En France, la directive Solvabilité II a été transposée en droit national par l’ordonnance n° 2015-378 du 2 avril 2015 et la loi n° 2016-1691 du 9 décembre 2016. Ces textes modifient le Code des assurances et mettent en place un nouveau régime de surveillance prudentielle des assureurs/réassureurs. Les assureurs/réassureurs sont désormais tenus de se conformer aux exigences de Solvabilité II transcrites en texte de droit.

Les trois piliers de Solvabilité II

Solvabilité II s’appuie sur trois piliers, chacun ayant un objectif spécifique.

Pilier I : Normes quantitatives

Le premier pilier de la directive Solvabilité II établit les normes quantitatives pour le calcul des provisions techniques et des fonds propres. Les compagnies d’assurance doivent déterminer les provisions techniques, qui sont les montants réservés pour payer les sinistres futurs. Les niveaux réglementaires pour les fonds propres sont également définis dans ce pilier. Les fonds propres constituent la base financière des compagnies d’assurance et leur permettent de faire face aux risques auxquels elles sont exposées. Les deux ratios clés constamment utilisés pour évaluer les niveaux de fonds propres sont le Minimum Capital Requirement (MCR) et le Solvency Capital Requirement (SCR).

Pilier II : Normes qualitatives

Le deuxième pilier a pour objectif de fixer des normes qualitatives pour la gestion interne des risques dans les entreprises, ainsi que pour l’exercice des pouvoirs de surveillance par les autorités de réglementation. Il accentue le système de gouvernance et l’évaluation interne des risques et de la solvabilité, notamment via l’application du dispositif “Own Risk and Solvency Assessment (ORSA)”. L’identification des entreprises les plus risquées est également un objectif clé de ce pilier, et les autorités de réglementation peuvent exiger que ces entreprises maintiennent un capital plus élevé que le montant recommandé par le calcul du SCR (capital add-on) et/ou qu’elles réduisent leur exposition aux risques.

Pilier III : Communication d’information

Le troisième pilier a pour objectif de définir les informations détaillées auxquelles le public peut accéder et celles destinées aux autorités de réglementation et de contrôle. Son objectif est de standardiser, au niveau européen, les informations publiées et remises aux superviseurs. Les informations peuvent être de nature qualitative ou quantitative, et la fréquence de publication peut varier en fonction des documents concernés.

Pourquoi devons-nous nous intéresser à ce sujet ?

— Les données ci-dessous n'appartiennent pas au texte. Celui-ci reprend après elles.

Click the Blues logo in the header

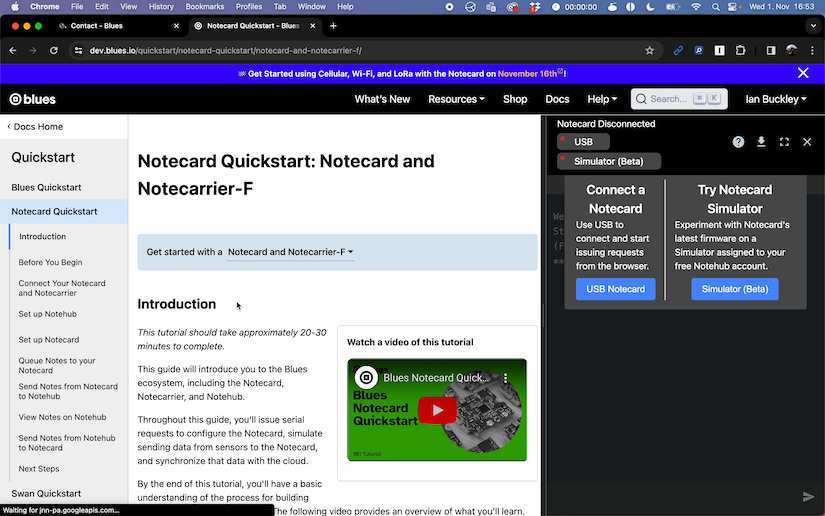[x=33, y=99]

En tant qu’étudiants qui aspirent à une carrière dans ce secteur, nous avons tout intérêt à comprendre les enjeux de Solvabilité II, car cette directive a un impact majeur sur l’industrie de l’assurance en Europe. En effet, elle impose des exigences strictes en matière de gestion des risques et de solvabilité des compagnies d’assurance, ce qui a des répercussions sur l’ensemble de l’industrie quel que soit la fonction (actuariat, investissement, trésorerie…). Les étudiants qui souhaitent se lancer dans une carrière dans le secteur de l’assurance doivent donc comprendre les tenants et les aboutissants de cette réglementation pour mieux appréhender les défis et les opportunités du marché.

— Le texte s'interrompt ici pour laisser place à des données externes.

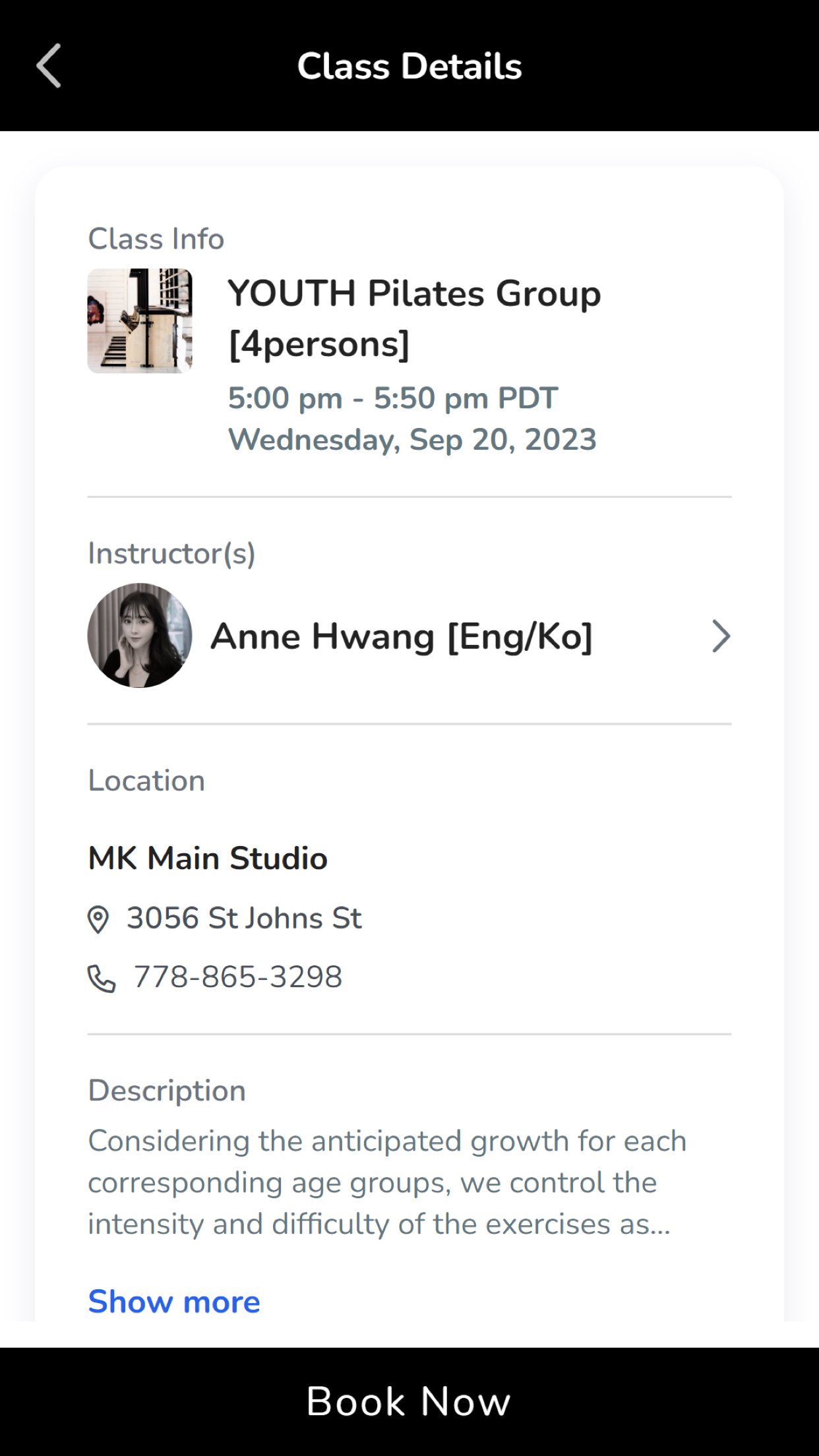The image size is (819, 1456).
Task: Open the class thumbnail image
Action: [x=140, y=320]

De plus, les étudiants en économie, en finance ou en droit peuvent également bénéficier d’une meilleure compréhension de cette directive, qui est un exemple concret de la manière dont les réglementations financières sont mises en place pour garantir la stabilité du marché et la protection des consommateurs. Enfin, en se tenant informés des dernières évolutions de Solvabilité II, les étudiants peuvent développer des compétences clés telles que la compréhension des réglementations financières et l’analyse des risques, qui sont essentielles pour réussir dans une carrière dans le secteur de l’assurance ou dans des secteurs connexes.

Ressources utiles

EUR-Lex, Directive 2009/138/CE du Parlement européen et du Conseil du 25 novembre 2009 sur l’accès aux activités de l’assurance et de la réassurance et leur exercice (solvabilité II) (Texte présentant de l’intérêt pour l’EEE)

A propos de l’auteur

Cet article a été écrit en avril 2023 par Shengyu ZHENG (ESSEC Business School, Grande Ecole – Master in Management, 2020-2023).